Cluster-level metrics—for example, CPU usage and JVM memory usage—reach specified thresholds.
Node-level metrics—for example, available disk space, JVM memory usage, and CPU usage—reach specified thresholds.
Total number of documents stored reaches specified thresholds.

Create a cluster metrics monitor

To create a cluster metrics monitor, follow these steps:

Select Alerting > Monitors > Create monitor.
Select the Per cluster metrics monitor option.
In the Query section, pick the Request type from the dropdown list.
(Optional) If you want to filter the API response to use only certain path parameters, enter those parameters under Query parameters. Most APIs that can be used to monitor cluster status support path parameters as described in their documentation (for example, comma-separated lists of index names).
In the Triggers section, indicate which conditions will trigger an alert. The trigger condition autopopulates a painless ctx variable. For example, a cluster monitor watching for Cluster Stats uses the trigger condition ctx.results[0].indices.count <= 0, which triggers an alert based on the number of indexes returned by the query. For more specificity, add any additional Painless conditions supported by the API. To see an example of the condition response, select Preview condition response.
In the Actions section, indicate how you want your users to be notified when a trigger condition is met.
Select Create.
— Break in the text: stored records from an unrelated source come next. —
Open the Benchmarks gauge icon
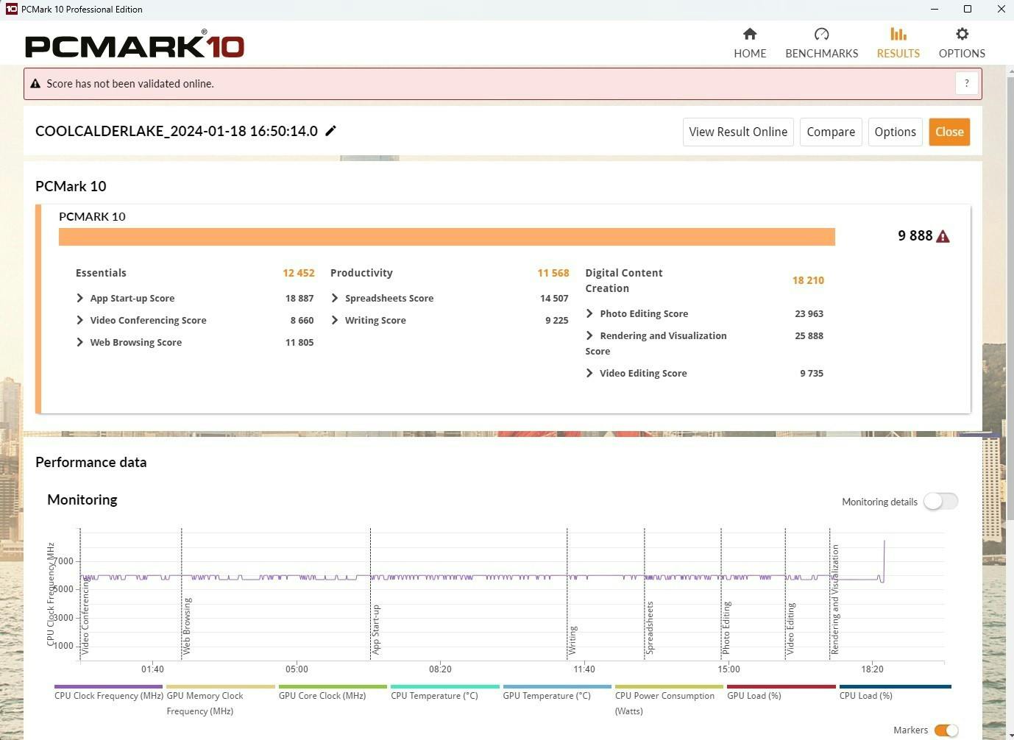This screenshot has width=1014, height=740. coord(821,35)
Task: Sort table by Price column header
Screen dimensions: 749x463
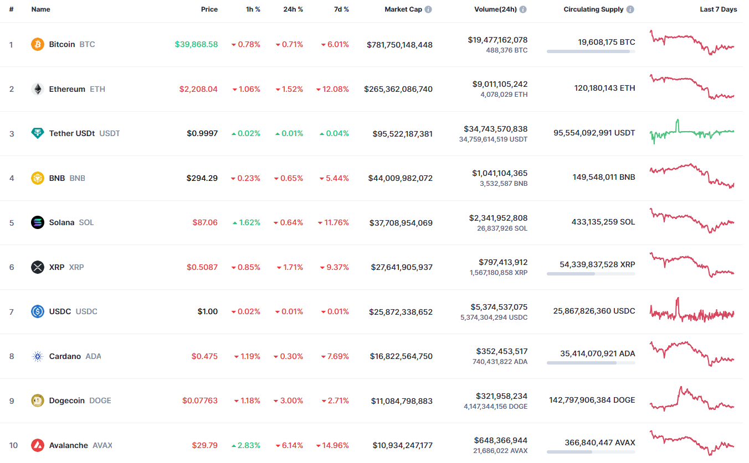Action: tap(209, 9)
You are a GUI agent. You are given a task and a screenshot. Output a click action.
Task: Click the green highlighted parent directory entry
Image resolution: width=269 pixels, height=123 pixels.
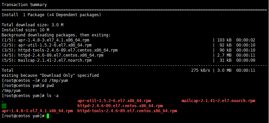[x=4, y=106]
Your new monitor appears in the Monitors list.

The following example shows a configuration of a cluster metrics monitor.

Supported APIs

Trigger conditions use responses from the following API endpoints. Most APIs that can be used to monitor cluster status support path parameters (for example, comma-separated lists of index names). They do not support query parameters.

Restrict API fields

If you want to hide fields from the API response and not expose them for alerting, reconfigure the supported_json_payloads.json file inside the Alerting plugin. The file functions as an allow list for the API fields you want to use in an alert. By default, all APIs and their parameters can be used for monitors and trigger conditions.

However, you can modify the file so that cluster metrics monitors can only be created for APIs referenced. Furthermore, only fields referenced in the supported files can create trigger conditions. This supported_json_payloads.json allows for a cluster metrics monitor to be created for the _cluster/stats API, and triggers conditions for the indices.shards.total and indices.shards.index.shards.min fields.

"/_cluster/stats": {
  "indices": [
    "shards.total",
    "shards.index.shards.min"
  ]
}

Painless triggers

Painless scripts define triggers for cluster metrics monitors, similar to per query or per bucket monitors, which are defined using the extraction query definition option. Painless scripts are composed of at least one statement and any additional functions you wish to run.

The cluster metrics monitor supports up to ten triggers.

In the following example, the monitor is configured to call the Cluster Health API for two clusters, cluster-1 and cluster-2. The trigger condition will create an alert when either of the clusters’ status is not green.

The script parameter points the source to the Painless script for (cluster in ctx.results[0].keySet()) if (ctx.results[0][cluster].status != \"green\") return true. See Trigger variables for more painless ctx variable options.

{
  "name": "Cluster Health Monitor",
  "type": "monitor",
  "monitor_type": "query_level_monitor",
  "enabled": true,
  "schedule": {
    "period": {
      "unit": "MINUTES",
      "interval": 1
    }
  },
  "inputs": [
    {
      "uri": {
        "api_type": "CLUSTER_HEALTH",
        "path": "_cluster/health/",
        "path_params": "",
        "url": "http://localhost:9200/_cluster/health/",
        "clusters": ["cluster-1", "cluster-2"]
      }
    }
  ],
  "triggers": [
    {
      "query_level_trigger": {
        "id": "Tf_L_nwBti6R6Bm-18qC",
        "name": "Yellow status trigger",
        "severity": "1",
        "condition": {
          "script": {
            "source": "for (cluster in ctx.results[0].keySet()) if (ctx.results[0][cluster].status != \"green\") return true",
            "lang": "painless"
          }
        },
        "actions": []
      }
    }
  ]
}

The dashboards interface supports the selection of clusters to be monitored and the desired API. A view of the interface is shown in the following image.

Limitations

Per cluster metrics monitors have the following limitations:

The OpenSearch cluster must be in a state where an index’s conditions can be monitored and actions can be executed against the index.
Removing resource permissions from a user will not prevent that user’s preexisting monitors for that resource from executing.
Users with permissions to create monitors are not blocked from creating monitors for resources for which they do not have permissions; however, those monitors will not run.